Наш аэродром располагался у села Михайловка. Вдоль взлетной дорожки зеленела лесозащитная полоса. В ней мы прятали свои самолеты, и надо было хорошо присмотреться, чтобы увидеть между деревьями трехлопастный винт или пушку.
В тот день я получил задание сопровождать восьмерку штурмовиков. В десять часов утра четверку наших «яков» выкатили из-за деревьев на летное поле, хорошо прикатанное катками, и мы, надев парашюты, забрались в кабины.
Вокруг моей машины с ветошью в руках ходил техник Иван Захарович Петров. На крыле он вытер бензиновые потеки. Потом, присев на корточки, внимательно осмотрел шасси. После этого подошел к хвосту «яка», поскреб там что-то пальцем…
– Захарыч! – сказал я. – Да сядь ты, отдохни. Сейчас пойду на взлет, все опять в пыли будет.
– Отдыхать, командир, опосля будем, когда война кончится. А машина, словно человек, тоже ласку любит. Ты ее вовремя смажешь, подтянешь болтик, и она тебя в трудную минуту выручит. Бои-то какие идут! Раз пять на день вам подниматься приходится.
Я включил приемник и в наушниках услышал приятный басок:
– Денисов! Я – Пошивальников. Иду к вам!
Над аэродромом показалась восьмерка штурмовиков. С КП взлетела зеленая ракета. Мы запустили моторы, взлетели, и вся группа пошла к линии фронта.
Над селом Прохоровка висела шапка густого дыма. Казалось, вся земля горела. Там, внизу, шло гигантское танковое сражение. Штурмовикам была поставлена задача: нанести удар по танкам противника, спешившим к Прохоровке.
На подходе к цели мы попали под зенитный обстрел. Штурмовики резко снизились и ударили из пушек и пулеметов по сопровождавшей танки пехоте гитлеровцев. Подойдя еще ближе, «илы» сбросили бомбы и стали разворачиваться домой. В этот момент зенитный снаряд угодил в машину ведущего – капитана Пошивальникова. Дымивший «ил» тянул на свою территорию, но высоты было мало, и летчик посадил самолет на нейтральной полосе.
Мне было хорошо видно, как несколько фашистских танков, шедших в атаку, круто отвернули от боевого порядка и направились к машине Пошивальникова. Вероятно, враги намеревались взять в плен экипаж нашего штурмовика.
И тут от группы уходивших на свой аэродром «илов» отваливает один самолет и со снижением идет в сторону подбитого товарища.
«Неужели еще одного срезали?» – подумал я с тревогой и запросил по радио:
– Кто вышел из строя? Почему не идете на точку?
– Я – Гридинский! – раздался в наушниках спокойный голос. – Хочу глянуть, что с командиром. Может, помочь чем надо…
«Помочь». Вот чудак! Чем же теперь поможешь Пошивальникову? Тем не менее я со своим напарником пошел за Гридинским.
Вот штурмовик сделал небольшой круг над нейтралкой, выпустил шасси и… начал снижаться!
«Что он делает?! – мелькнула мысль. – Там же все окопами изрыто! Стоят сгоревшие танки, искореженные орудия… С ума, что ли, спятил этот Гридинский?»

=-=-=-=-=

> [СПИСОК ЗАДАНИЙ]:
1. Перескажи отрывок о боевом вылете в двух предложениях.
2. Приведи дословно фрагмент отрывка от слов «Наш аэродром располагался» до слов «забрались в кабины.».
Следующий материал существует отдельно от отрывка и к нему не относится.

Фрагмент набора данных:
=-=-=-=-=

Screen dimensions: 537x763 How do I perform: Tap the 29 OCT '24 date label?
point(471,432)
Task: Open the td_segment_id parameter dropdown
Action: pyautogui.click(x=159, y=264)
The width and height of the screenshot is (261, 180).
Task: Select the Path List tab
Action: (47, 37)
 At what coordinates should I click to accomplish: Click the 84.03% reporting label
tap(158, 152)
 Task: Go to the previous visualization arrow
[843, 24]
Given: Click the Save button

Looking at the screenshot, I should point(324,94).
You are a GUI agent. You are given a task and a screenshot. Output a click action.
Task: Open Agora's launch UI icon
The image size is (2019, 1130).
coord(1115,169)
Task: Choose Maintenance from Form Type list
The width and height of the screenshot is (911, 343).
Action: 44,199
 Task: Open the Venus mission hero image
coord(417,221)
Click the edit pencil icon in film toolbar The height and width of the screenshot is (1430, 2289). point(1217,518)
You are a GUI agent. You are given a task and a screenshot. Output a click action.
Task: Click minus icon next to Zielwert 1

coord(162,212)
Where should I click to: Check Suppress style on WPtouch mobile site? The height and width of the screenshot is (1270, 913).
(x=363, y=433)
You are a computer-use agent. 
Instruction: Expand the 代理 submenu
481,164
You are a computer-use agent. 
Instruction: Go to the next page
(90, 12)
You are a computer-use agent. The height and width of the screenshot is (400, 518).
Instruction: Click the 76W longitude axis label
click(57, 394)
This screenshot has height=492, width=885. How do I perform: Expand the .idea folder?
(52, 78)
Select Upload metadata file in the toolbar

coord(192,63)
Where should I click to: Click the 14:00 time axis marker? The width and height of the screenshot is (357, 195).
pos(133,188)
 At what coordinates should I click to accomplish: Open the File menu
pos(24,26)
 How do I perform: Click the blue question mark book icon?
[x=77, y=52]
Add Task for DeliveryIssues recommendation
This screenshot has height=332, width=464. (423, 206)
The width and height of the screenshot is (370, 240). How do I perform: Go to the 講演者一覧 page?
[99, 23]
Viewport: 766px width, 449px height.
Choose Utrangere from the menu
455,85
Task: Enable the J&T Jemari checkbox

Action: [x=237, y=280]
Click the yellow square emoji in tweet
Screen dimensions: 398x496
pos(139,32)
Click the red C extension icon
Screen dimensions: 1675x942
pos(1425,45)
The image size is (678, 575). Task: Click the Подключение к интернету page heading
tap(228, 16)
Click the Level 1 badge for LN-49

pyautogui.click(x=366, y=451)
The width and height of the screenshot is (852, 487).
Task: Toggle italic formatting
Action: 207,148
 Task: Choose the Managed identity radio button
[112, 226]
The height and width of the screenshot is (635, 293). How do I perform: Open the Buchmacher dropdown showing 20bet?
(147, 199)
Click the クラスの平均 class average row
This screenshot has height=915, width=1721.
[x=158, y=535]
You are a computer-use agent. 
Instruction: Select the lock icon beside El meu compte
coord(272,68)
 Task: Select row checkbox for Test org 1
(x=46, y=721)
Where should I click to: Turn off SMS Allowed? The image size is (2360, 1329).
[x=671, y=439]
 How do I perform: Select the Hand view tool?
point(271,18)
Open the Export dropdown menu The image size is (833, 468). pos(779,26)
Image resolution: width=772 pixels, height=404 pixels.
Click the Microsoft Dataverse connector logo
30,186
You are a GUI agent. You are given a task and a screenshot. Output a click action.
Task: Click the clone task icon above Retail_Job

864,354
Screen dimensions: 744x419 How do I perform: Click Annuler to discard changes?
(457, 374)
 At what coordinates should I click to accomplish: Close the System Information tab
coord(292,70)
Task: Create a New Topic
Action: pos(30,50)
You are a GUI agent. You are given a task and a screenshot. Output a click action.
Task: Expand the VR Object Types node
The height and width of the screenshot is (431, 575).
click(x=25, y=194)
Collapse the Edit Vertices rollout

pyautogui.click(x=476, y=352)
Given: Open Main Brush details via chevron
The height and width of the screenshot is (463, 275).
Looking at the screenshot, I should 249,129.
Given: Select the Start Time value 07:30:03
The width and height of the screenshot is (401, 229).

=-=-=-=-=

> [ОТВЕТЫ К ЗАДАНИЯМ]:
1. Четверка «яков» сопровождает восьмерку штурмовиков, которые наносят удар по танкам противника, спешившим к Прохоровке. Подбитый «ил» капитана Пошивальникова садится на нейтральной полосе, к нему направляются фашистские танки, а штурмовик Гридинского отваливает от группы и начинает снижаться к подбитому товарищу.

2.
Наш аэродром располагался у села Михайловка. Вдоль взлетной дорожки зеленела лесозащитная полоса. В ней мы прятали свои самолеты, и надо было хорошо присмотреться, чтобы увидеть между деревьями трехлопастный винт или пушку.
В тот день я получил задание сопровождать восьмерку штурмовиков. В десять часов утра четверку наших «яков» выкатили из-за деревьев на летное поле, хорошо прикатанное катками, и мы, надев парашюты, забрались в кабины.